-- GIVEN DATA --
******************************

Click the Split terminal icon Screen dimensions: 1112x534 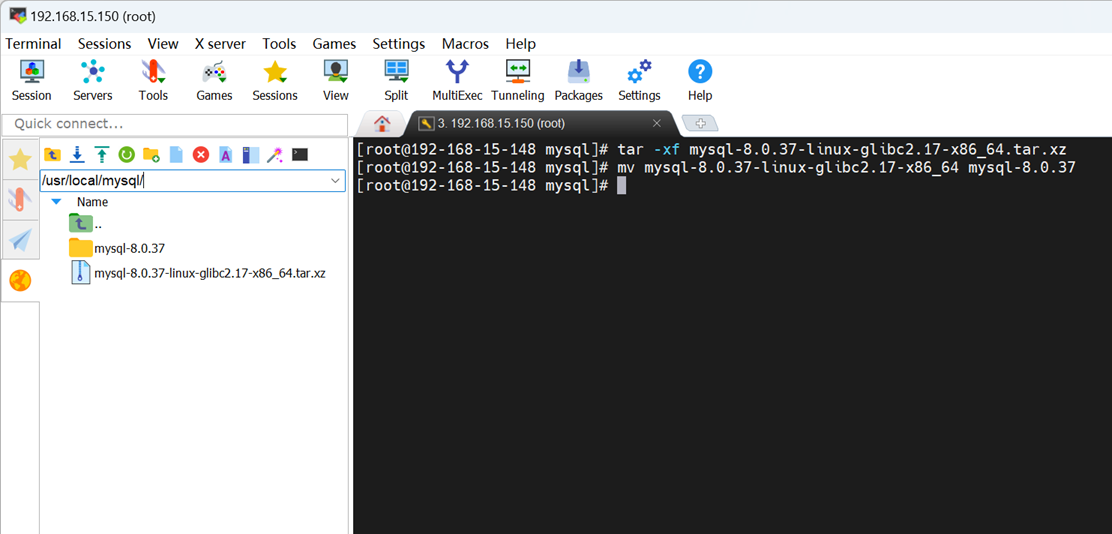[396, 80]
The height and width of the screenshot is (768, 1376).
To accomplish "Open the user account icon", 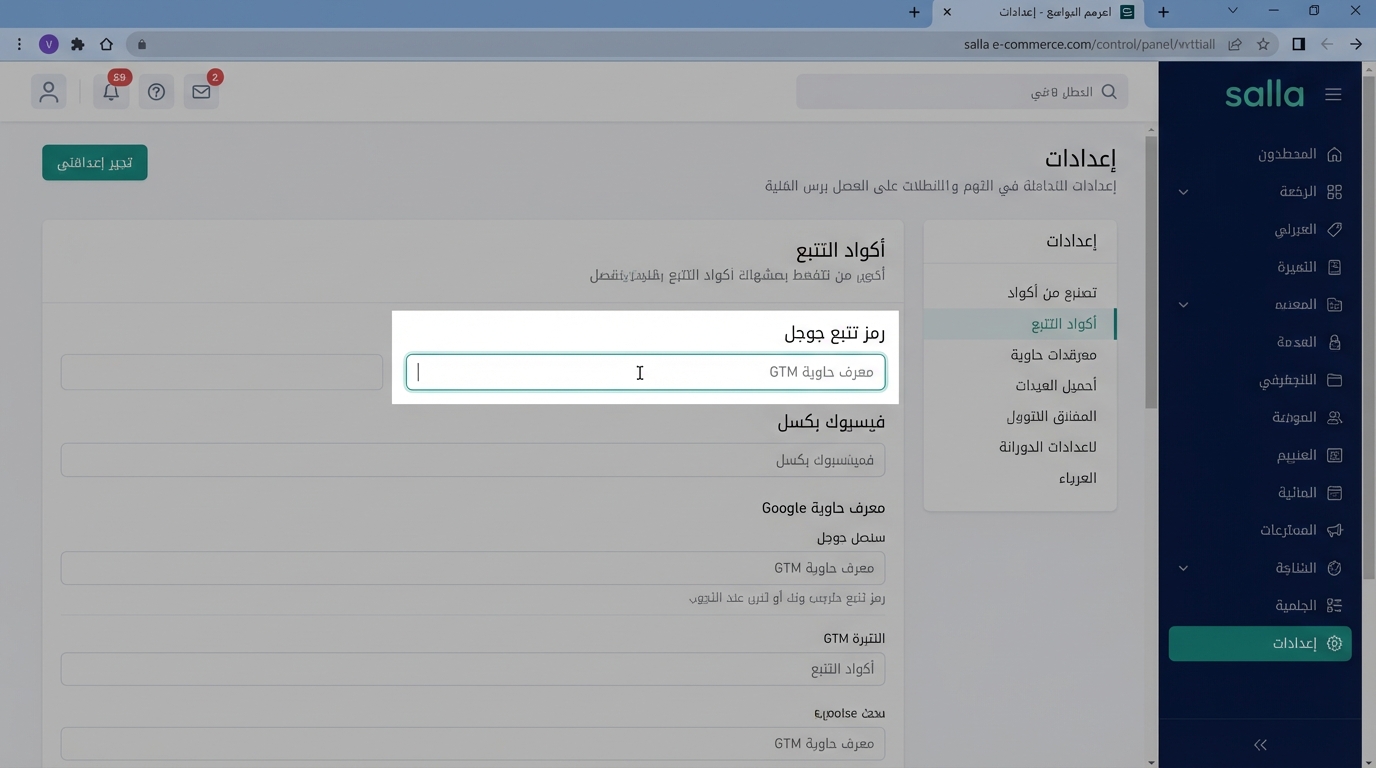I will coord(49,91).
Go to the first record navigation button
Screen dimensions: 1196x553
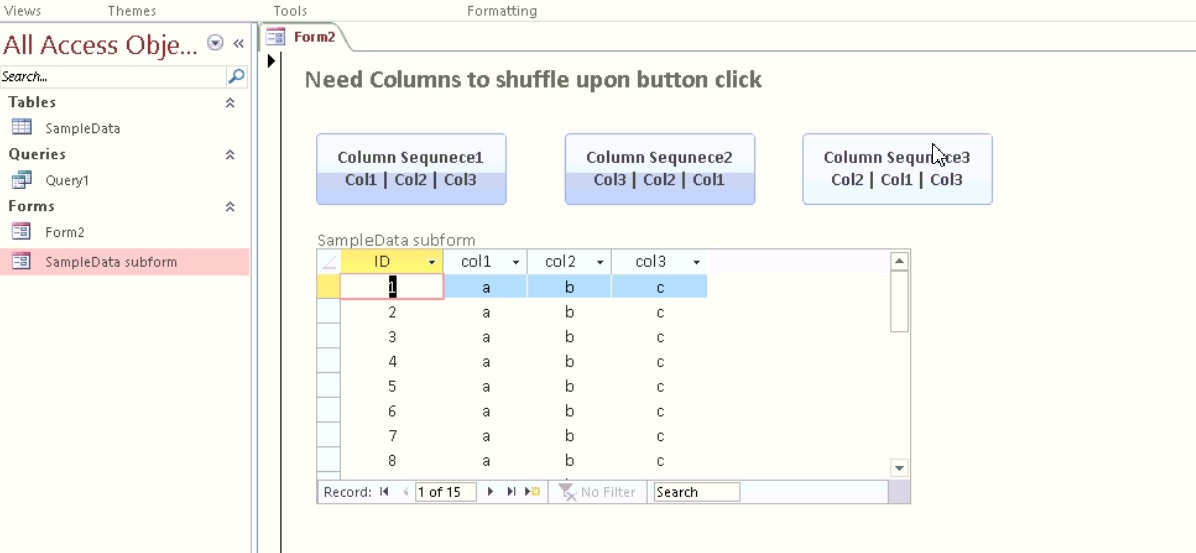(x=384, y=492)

******************************

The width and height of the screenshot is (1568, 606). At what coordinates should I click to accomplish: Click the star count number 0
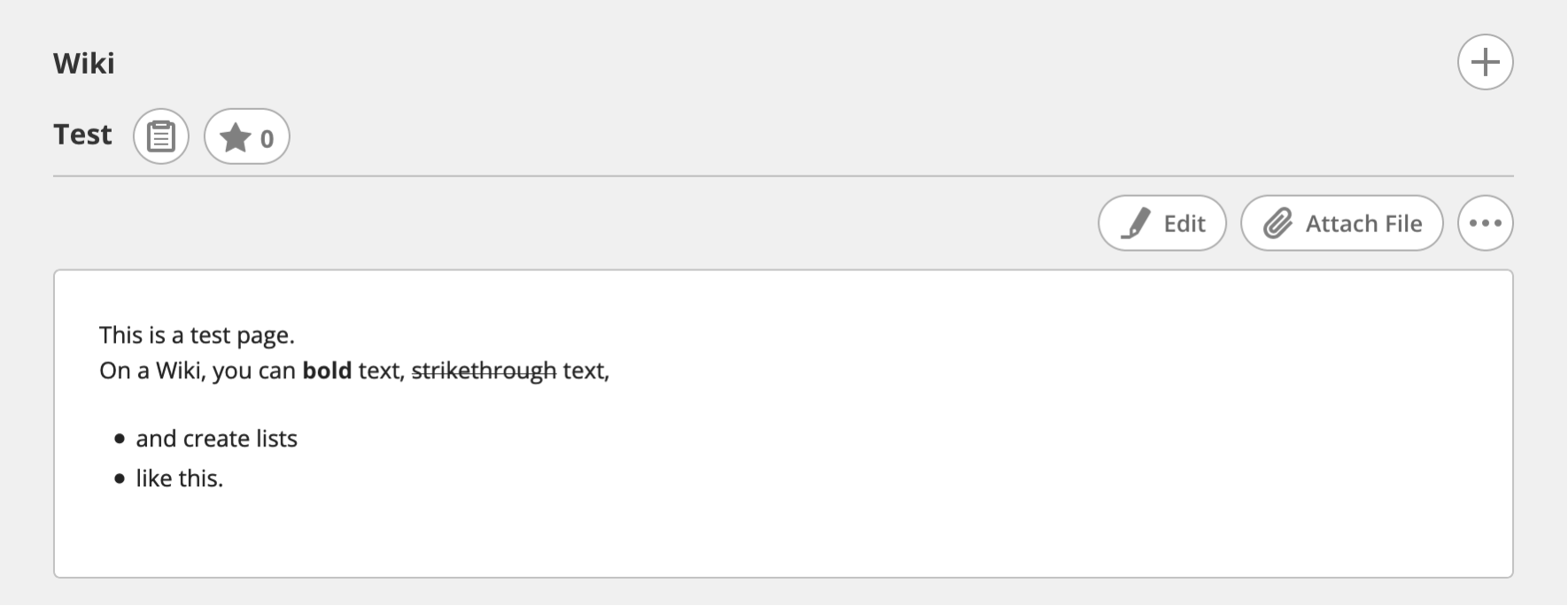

******************************

-- EXERCISE OBJECTIVE --
Within the records above, how many lines include the word "screenshot"? State the number by itself.

-- SOLUTION BELOW --
2